AnyDesk partnered with remote monitoring and management and mobile device management services, such as Atera Networks and Microsoft Intune.

=== Features ===
Availability of features is dependent upon the license of the individual user. Some main features include:

- Remote access for multiple operating systems (Windows, Linux, macOS, iOS, Android, etc.)
- File transfer and manager
- Remote print
- VPN
- Unattended access
- Whiteboard
- Auto-discovery (automatic analysis of local network)
- Chat function
- REST API
- Custom clients
- Session protocol
- Two-factor authentication
- Individual host server

== Security ==
AnyDesk uses TLS 1.2 with authenticated encryption. Every connection between AnyDesk clients is secured with AES-256. When a direct network connection can be established, the session is endpoint encrypted and its data is not routed through AnyDesk servers. Additionally, whitelisting of incoming connections is possible.

== Abuses ==
AnyDesk is one of many tools used in technical support scams and other remote access scams. It can be optionally installed on computers and smartphones with full administrative permissions, if the user chooses to do so. This provides the host user with full access to the guest computer over the Internet, and, like all remote desktop applications, is a severe security risk if connected to an untrusted host.
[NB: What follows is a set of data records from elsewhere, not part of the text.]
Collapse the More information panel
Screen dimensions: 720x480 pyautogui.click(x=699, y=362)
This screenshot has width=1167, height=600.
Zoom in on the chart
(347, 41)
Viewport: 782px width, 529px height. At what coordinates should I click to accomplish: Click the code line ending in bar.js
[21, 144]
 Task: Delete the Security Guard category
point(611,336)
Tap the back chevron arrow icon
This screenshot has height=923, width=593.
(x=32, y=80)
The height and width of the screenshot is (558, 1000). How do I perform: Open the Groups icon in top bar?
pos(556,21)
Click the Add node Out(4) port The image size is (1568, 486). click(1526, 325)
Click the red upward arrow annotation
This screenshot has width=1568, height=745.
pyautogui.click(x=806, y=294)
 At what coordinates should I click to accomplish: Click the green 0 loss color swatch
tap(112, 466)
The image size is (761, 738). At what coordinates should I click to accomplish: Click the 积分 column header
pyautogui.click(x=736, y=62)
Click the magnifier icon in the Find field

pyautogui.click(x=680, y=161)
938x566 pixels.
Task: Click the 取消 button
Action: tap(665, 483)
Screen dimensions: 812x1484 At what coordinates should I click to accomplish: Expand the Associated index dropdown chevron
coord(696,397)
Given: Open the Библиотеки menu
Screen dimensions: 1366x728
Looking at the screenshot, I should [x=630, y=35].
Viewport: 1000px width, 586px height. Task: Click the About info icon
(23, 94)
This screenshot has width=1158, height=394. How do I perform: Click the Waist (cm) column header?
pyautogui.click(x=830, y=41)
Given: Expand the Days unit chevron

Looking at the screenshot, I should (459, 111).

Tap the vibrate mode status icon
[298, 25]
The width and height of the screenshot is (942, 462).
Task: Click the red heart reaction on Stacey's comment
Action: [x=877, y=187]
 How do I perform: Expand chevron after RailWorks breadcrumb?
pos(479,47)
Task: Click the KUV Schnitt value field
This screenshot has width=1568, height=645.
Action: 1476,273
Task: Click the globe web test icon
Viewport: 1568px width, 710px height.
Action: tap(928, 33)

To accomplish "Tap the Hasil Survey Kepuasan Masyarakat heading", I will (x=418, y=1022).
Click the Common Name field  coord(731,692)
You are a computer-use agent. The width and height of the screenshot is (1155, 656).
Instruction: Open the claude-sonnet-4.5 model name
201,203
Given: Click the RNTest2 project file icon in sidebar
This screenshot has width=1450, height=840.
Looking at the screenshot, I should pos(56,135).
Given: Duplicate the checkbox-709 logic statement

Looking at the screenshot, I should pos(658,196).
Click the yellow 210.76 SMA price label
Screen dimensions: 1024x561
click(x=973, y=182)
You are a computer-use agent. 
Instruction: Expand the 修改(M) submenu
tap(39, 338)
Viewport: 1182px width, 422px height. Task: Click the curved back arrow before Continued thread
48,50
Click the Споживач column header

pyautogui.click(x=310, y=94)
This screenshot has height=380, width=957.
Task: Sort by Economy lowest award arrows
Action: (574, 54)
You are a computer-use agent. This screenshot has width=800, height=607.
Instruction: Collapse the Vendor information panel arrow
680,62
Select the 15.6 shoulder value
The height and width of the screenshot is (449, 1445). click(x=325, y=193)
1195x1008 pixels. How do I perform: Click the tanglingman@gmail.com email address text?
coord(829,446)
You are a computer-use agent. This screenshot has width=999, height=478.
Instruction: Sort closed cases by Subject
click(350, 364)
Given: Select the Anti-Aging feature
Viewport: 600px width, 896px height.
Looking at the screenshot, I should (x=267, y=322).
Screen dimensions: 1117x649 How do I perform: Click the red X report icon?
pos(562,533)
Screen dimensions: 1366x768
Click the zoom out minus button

=== Mobile access fraud ===
In February 2019, Reserve Bank of India warned of an emerging digital banking fraud, explicitly mentioning AnyDesk as the attack channel. The general scam procedure is as follows: fraudsters get victims to download AnyDesk from the Google Play Store on their mobile phone, usually by mimicking the customer service of legitimate companies. Then, the scammers convince the victim to provide the nine-digit access code and to grant certain permissions. After permissions are obtained and if no other security measures are in place, the scammers usually transfer money using the Indian Unified Payment Interface. A similar scam took place in 2020, according to Kashmir Cyber police. The same method of theft is widely used internationally on either mobile phones or computers: a phone call convinces a person to allow connection to their device, typically from a caller claiming to be a service provider to "solve problems with the computer/phone", warning that Internet service will otherwise be disconnected, or from a caller claiming to be a financial institution because "there have been suspicious withdrawal attempts from your account".

=== Bundling with ransomware ===
In May 2018, the Japanese cybersecurity firm Trend Micro discovered that cybercriminals bundled a new ransomware variant with AnyDesk, possibly as an evasion tactic masking the true purpose of the ransomware while it performs its encryption routine.

=== Technical support scams ===

Scammers use AnyDesk and similar remote desktop software to obtain full access to the victims' computer by impersonating a technical support person. The victim is asked to download and install AnyDesk and provide the attackers with access. When access is obtained, the attackers can control the computer and move personal files and sensitive data.

In 2017, the UK based ISP TalkTalk banned TeamViewer and similar software from all its networks after scammers cold called victims and talked them into giving access to their computer. The software was removed from the blacklist after setting up a scam warning. In September 2021, the State Bank of India warned customers not to install AnyDesk or similar apps. In March 2022, the Federal Bureau of Investigation issued a cybersecurity advisory noting that AnyDesk software was used in the operations of the AvosLocker ransomware gang.

In 2023, AnyDesk announced the establishment of an "Anti-Fraud Task Force" in partnership with a number of prominent scam baiters in an initiative to combat technical support scams and abuse of remote-access software. The task force included Jim Browning, Kitboga and Scammer Payback.